La relación entre musulmanes radicales y piratas era tan fluida que en ocasiones mediaban tan solo unas horas entre la denuncia y la acción. En 1566 un grupo de inquisidores pernoctó en la localidad almeriense de Tabernas llevando detenida a una morisca de Benicanón. A las pocas horas, aún de noche, los piratas berberiscos atacaron el pueblo y los inquisidores tuvieron que escapar campo través en paños menores, sin zapatos, en calças y jubón. Los berberiscos se llevaron los caballos y las armas de los huidos, además de cuarenta y tres cautivos cristianos a los que se agregaron noventa y nueve moriscos que en el entusiasmo del momento se sumaron a sus correligionarios.
Con el paso del tiempo los atacantes fueron a más y allegaron verdaderas flotillas contra objetivos de cierta entidad. «En el año 1637, a 3 días del mes de agosto, en la madrugada –leemos en otra relación de la época– llegaron cinco galeras de 26 bancos de Argel, cuyo corsario era Alí Puchili, al paraje de la villa de Calpe y, echando en tierra la gente, que fueron 600 tiradores, subiendo de la mar a la villa de Calpe y la imbadieron, (…) y por ser verano, toda la más gente de la villa estavan en sus labranzas, que se hazen allí grandes melones y se provehe parte del reyno de esta fruta y, assí, con poco humo y muchas amenazas, les abrieron la torre y entregaron a los moros (…) Hicieron muchos daños en la villa, matando todos los lechones y cabalgaduras, y saqueándole se le llevaron trescientas noventa y seis personas y, entre ellos, algunas forasteras que havían venido a la fiesta, que se prevenía a cinco de agosto de Nuestra Señora de Calpe».
Sucesos como estos, divulgados por España en cartas y romances de ciego que eran los periódicos de la época, sembraban pavor en muchos corazones.

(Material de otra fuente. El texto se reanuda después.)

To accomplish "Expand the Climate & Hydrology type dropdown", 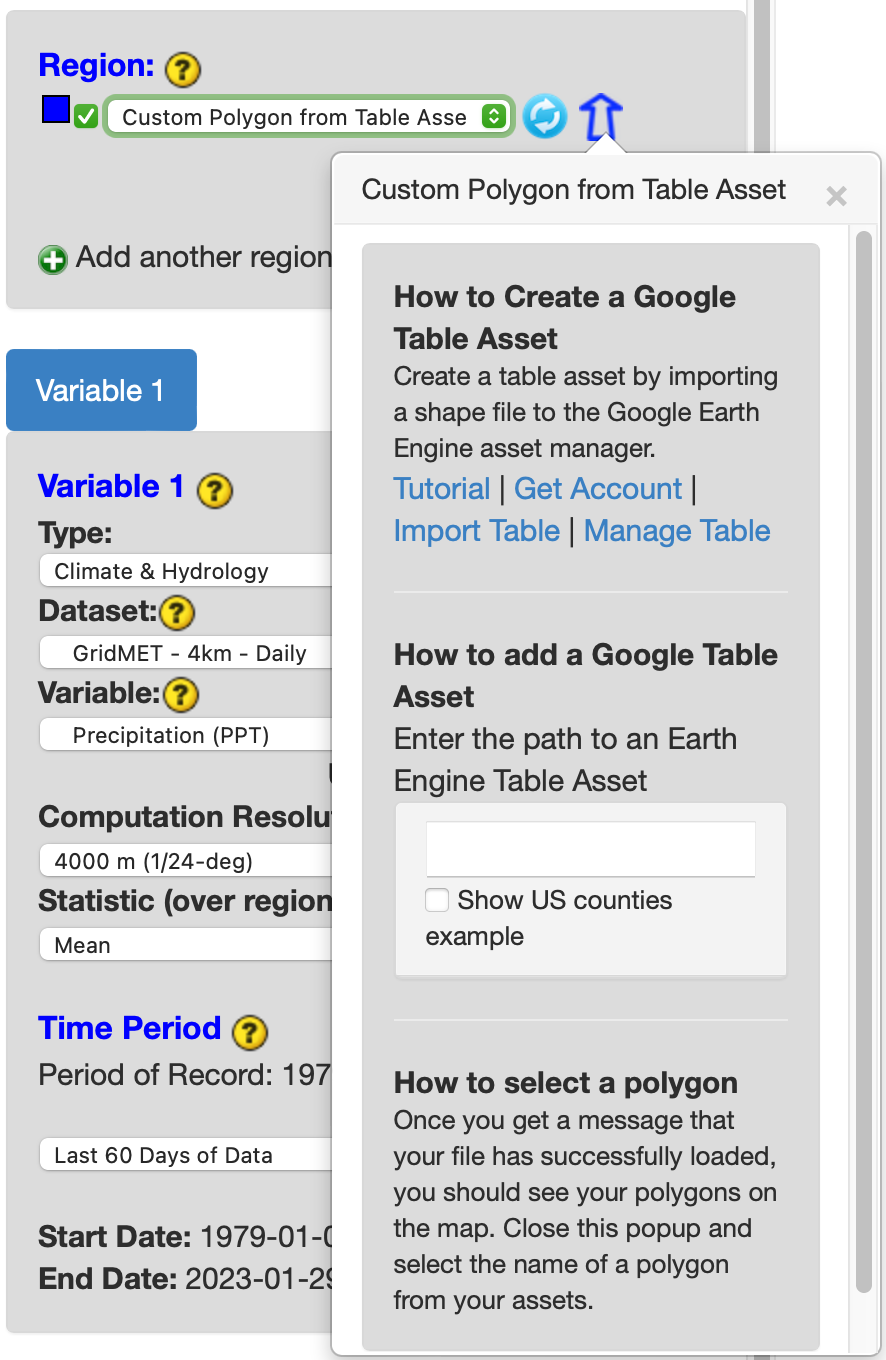I will point(186,571).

Si los moros saqueaban y secuestraban con tanta impunidad los pueblos costeros, ¿quién podía asegurar que algún día no llegarían a sus puertas traídos por los moriscos del lugar para vengarse de los cristianos?

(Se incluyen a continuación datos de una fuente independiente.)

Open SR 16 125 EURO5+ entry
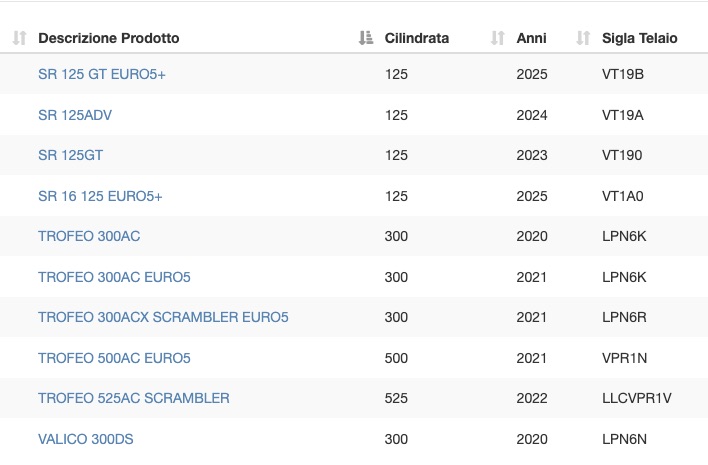 click(100, 196)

Nadie se fiaba de los moriscos, por serviles y mansos que se mostraran. El pueblo los consideraba integrantes de una quinta columna al servicio de sus correligionarios turcos y berberiscos. Este rechazo se agravaba con el hecho de que los moriscos gozaran de una tasa de natalidad superior a la cristiana. Llegará el día, advertían los más pesimistas, en que sean más numerosos que nosotros y se apoderen de España otra vez sin disparar un tiro.
La reiteración de saqueos y matanzas fue tal que al final la monarquía cristiana comenzó a percibir, muy razonablemente, que esos súbditos musulmanes radicalizados eran una especie de cáncer que había que extirpar. Después de muchas vacilaciones, por miedo a las repercusiones económicas, se optó por expulsar a los moriscos en tiempos de Felipe III.

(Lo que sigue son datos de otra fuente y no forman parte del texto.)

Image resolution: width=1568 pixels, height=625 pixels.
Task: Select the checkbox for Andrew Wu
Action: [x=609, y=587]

El morisco de los siglos XVI-XVII que informa secretamente al pirata berberisco no puede compararse, como pretenden algunos, al islamista radicalizado que vive entre nosotros fingiendo que acata nuestras leyes, al menos hasta donde se lo permite su religión. En realidad el único punto que pueden tener en común es el odio a la sociedad cristiana que los alberga y el hecho de que, frente a esa fuente de rencor, no quepan paños calientes ni alianzas de civilizaciones.